> _Input records_:
# # #

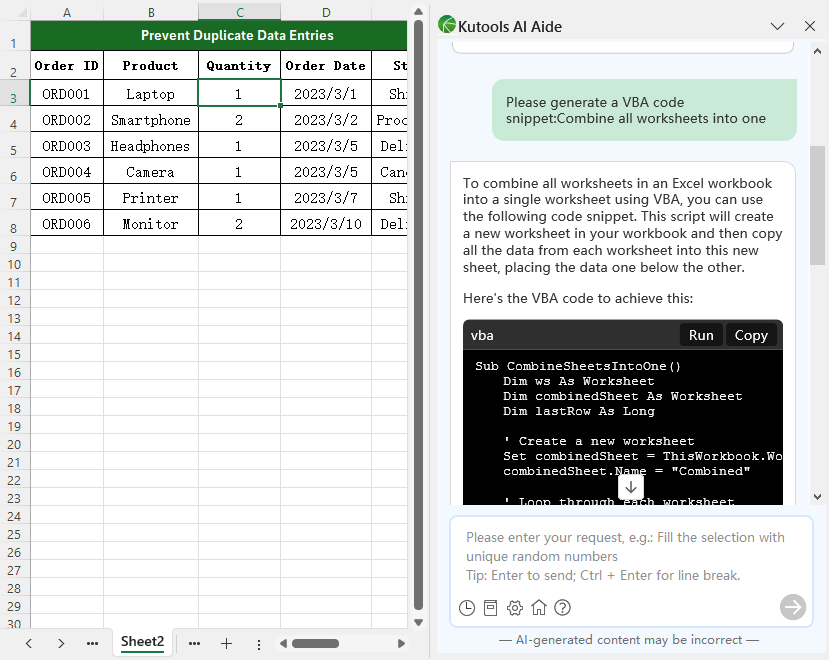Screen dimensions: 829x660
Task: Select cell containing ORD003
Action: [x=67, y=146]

# # #

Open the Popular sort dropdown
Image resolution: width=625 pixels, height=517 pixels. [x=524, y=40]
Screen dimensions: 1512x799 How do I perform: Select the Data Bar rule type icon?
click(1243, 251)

# # #

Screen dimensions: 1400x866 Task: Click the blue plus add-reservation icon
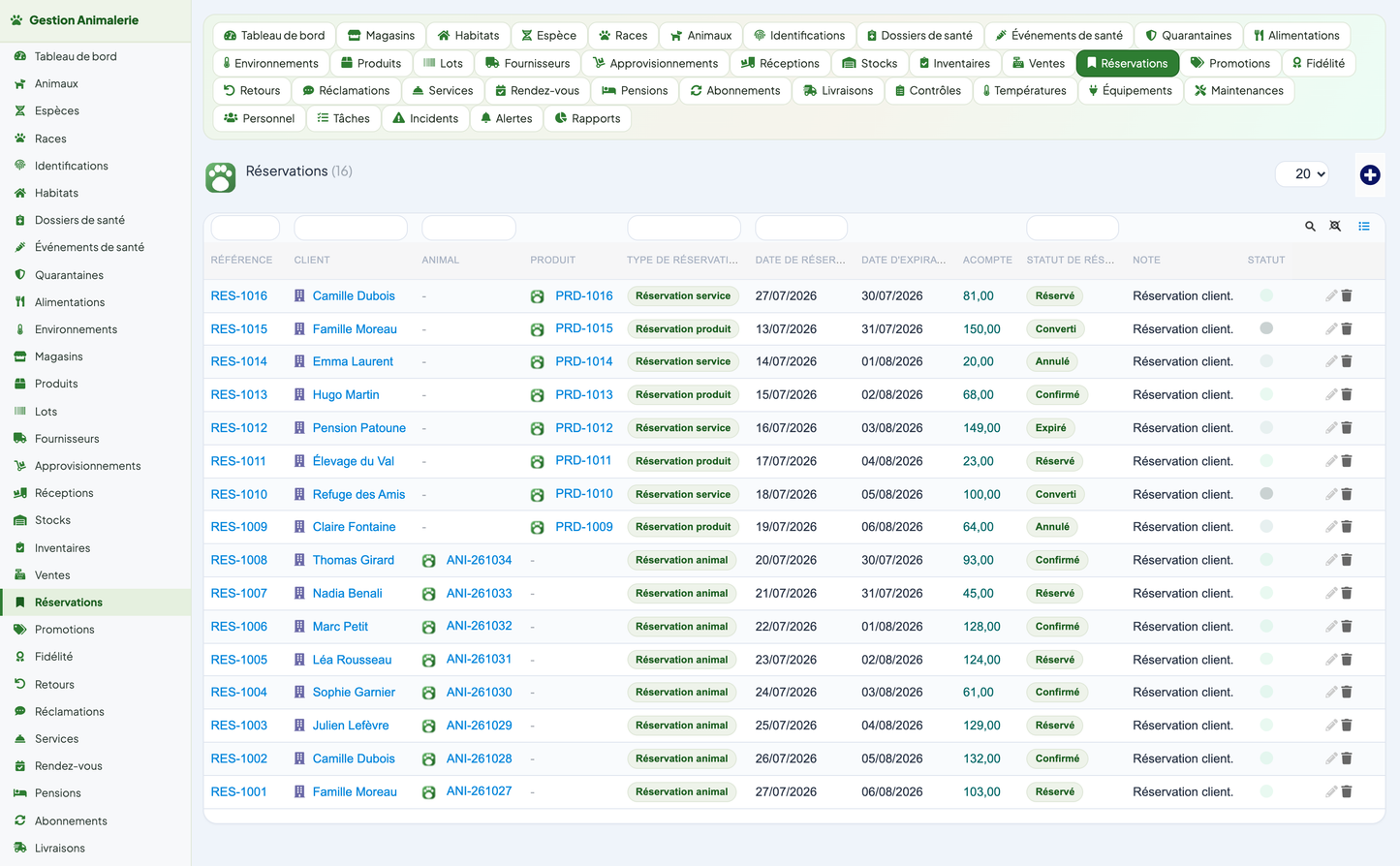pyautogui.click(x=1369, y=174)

# # #

> _What you should do_: Reproduce the items from the line holding "Screen dimensions: 1400x866" through the line holding "pyautogui.click(x=1369, y=174)", with both of those lines included. Leave the pictures out of your output.

> _Completed exercise_:
Screen dimensions: 1400x866 Task: Click the blue plus add-reservation icon
pyautogui.click(x=1369, y=174)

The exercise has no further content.